Differential Equation - Bernoulli Equation

[pat666]

Homework Statement

solve the differential equation
y'(t)=-4y+6y^3

Homework Equations

The Attempt at a Solution

I'm pretty sure (not positive) that this is a Bernoulli Equation.
I've been following this wiki in an attempt to solve: http://en.wikipedia.org/wiki/Bernoulli_differential_equation
(y'(t)=-4y+6y^3)/y^3
y'(t)/y^3=-4/y^2+6
w=1/y^2
y'(t)*w/y=-4w+6

I'm stuck here, also there's no x's or t's here so I am not sure that it is a Bernoulli Equation?

thanks for any help

 

[SVXX]

dy/dt = 6y^3 - 4y. This is a variable separable differential equation, no Bernoulli pangs required. dy/(y)(6y^2 - 4) = dt. Integrate the LHS preferably using partial fractions and voila.

 

[pat666]

dy/dt=-4y+6y^3
dy/(y(-4+6y^2))=dt
u=y^2, du =2y dy
=1/2 \int 1/(u(6u-4))
etc etc etc
t=1/8 (ln(3y^2-2)-2ln(y))+c
8t-c=ln((3y^2-2)/(y^2))
ce^t=(3y^2-2)/y^2

I am again stuck, how do I get y=----- out of this??

Thanks

 

[SVXX]

Mate, you need to use partial fractions to separate the denominator and integrate on each term separately.

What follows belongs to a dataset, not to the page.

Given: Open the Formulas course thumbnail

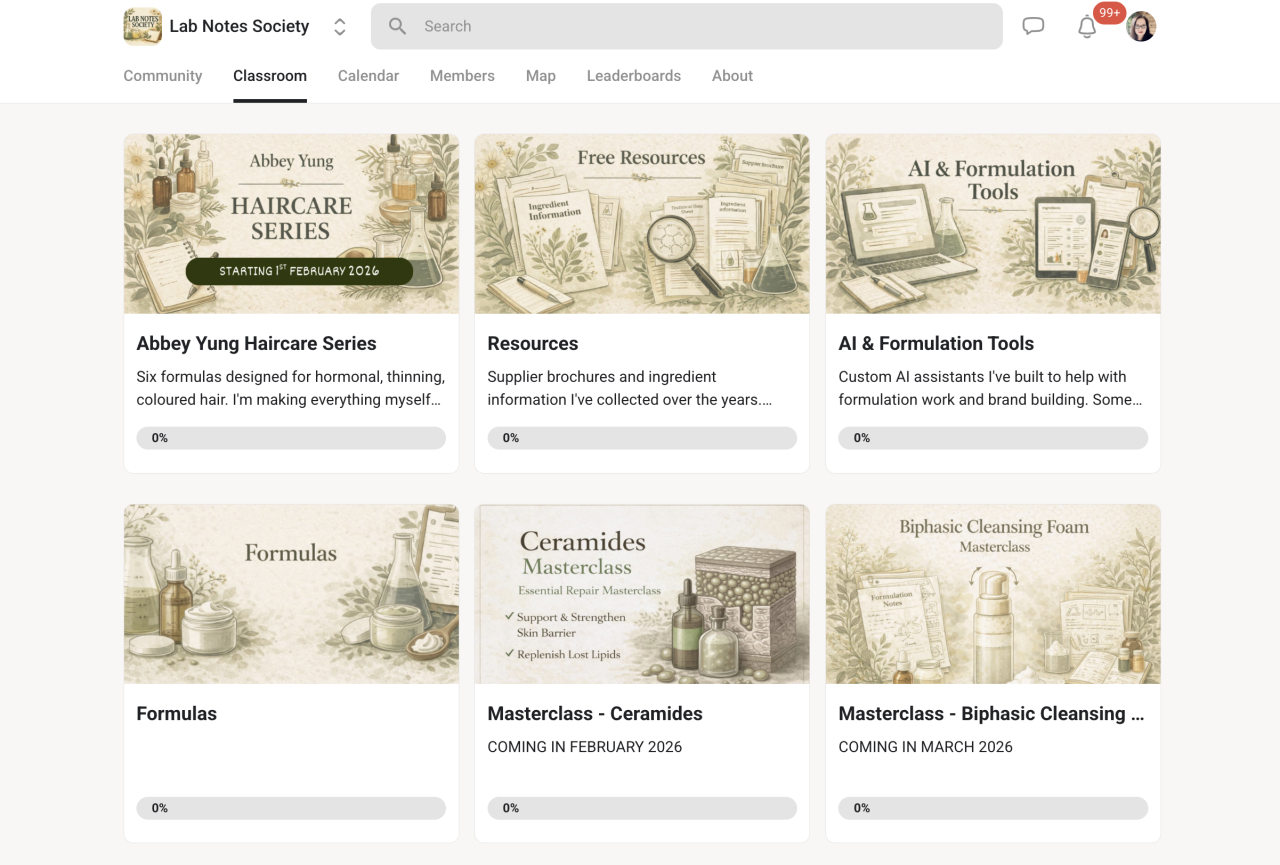Looking at the screenshot, I should coord(291,594).
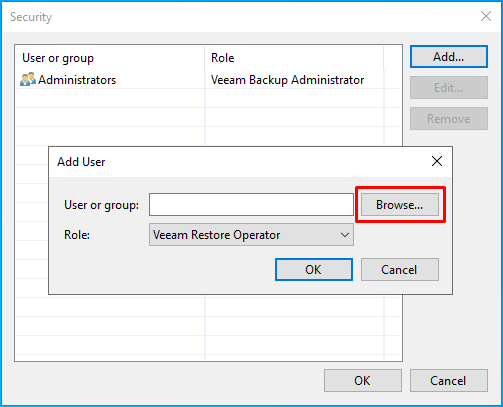Close the Security window

click(486, 16)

Find A and B using the concept of partial fractions (this page is pretty neat...teaches you everything you need to know about them : http://www.math.ucdavis.edu/~kouba/CalcTwoDIRECTORY/partialfracdirectory/PartialFrac.html), then multiply dy on both sides of the equation and integrate term by term.

 

[HallsofIvy]

dy/dt=-4y+6y^3
dy/(y(-4+6y^2))=dt
u=y^2, du =2y dy
=1/2 \int 1/(u(6u-4))
etc etc etc
t=1/8 (ln(3y^2-2)-2ln(y))+c
8t-c=ln((3y^2-2)/(y^2))
ce^t=(3y^2-2)/y^2

I am again stuck, how do I get y=----- out of this??

Thanks

From
ce^t= \frac{3y^2- 2}{y^2}
multiply both sides by y^2:
ce^ty^2= 3y^2- 2

3y^2- ce^ty^2= 2
(3- ce^t)y^2= 2

Can you finish that?

(Does the problem require that you solve for x? Solutions to first order equations are often left as implicit functions.)

 

[pat666]

certainly can:
y=sqrt(2/((3-ce^t)))
I think that's right? and it keeps me away from partial fractions which I forgot about 3yrs ago.

Thanks svxx and Hallsofivy

edit:

oops, I used partial fractions in the integrations, guess I remember procedures and not names of said procedures...